Short jokes

Short Jokes

Mama

Yo mama's so stupid, she put airbags on her computer in case it crashed.

Upgrade

Even the World Trade Center underwent a better upgrade than your ugly ass.

Hairline

Your hairline's so far back, you need binoculars to see it.

Man, your hairline is so far back, archaeologists couldn't find it.

Orphanage

A kid came to the orphanage with a dead fish. She was crying.
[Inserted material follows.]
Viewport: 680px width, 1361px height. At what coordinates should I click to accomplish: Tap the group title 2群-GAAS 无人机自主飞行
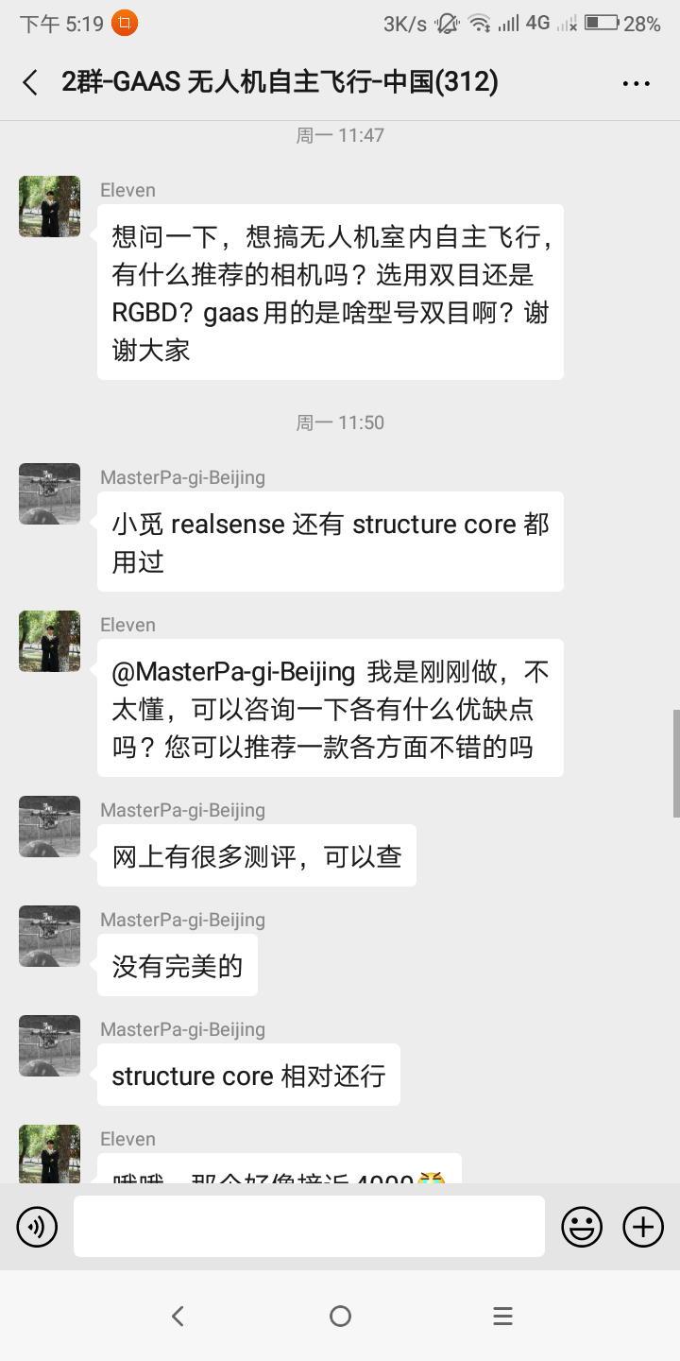point(281,82)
Why was the kid crying in the orphanage? Because someone came for the fish.

Fat

Do you wanna lose ten pounds of ugly fat? Cut off your head.

Teacher

I hope next time you ask your teacher to go to the toilet, your teacher says no, but when someone else asks, the teacher says yes to them.

Cell phone

Warning! Cringe Alert!

What happens when you leave your phone at jail?

It becomes a cell phone.

Gun

What do Hitler's gas "shower" and guns have in common? They both kill someone.

Fire

I lit my girlfriend on fire. I guess you could say I ignited her fire.

Life

Yo life got no meaning, just like your dad when he left. Like if it's a good one.

Stream

Twitter just blew my mind.

I was having a blast until I ended the stream with a bang!

Mom

I like to make your mom jokes.

Because they're easy like your mom.

Number

6 was afraid of 7 because 7 ate 9, but why was 10 scared?

Because 10 was in 9/11.

Momma

Yo momma so fat, when she said, "Order in the court," she really meant burgers and fries.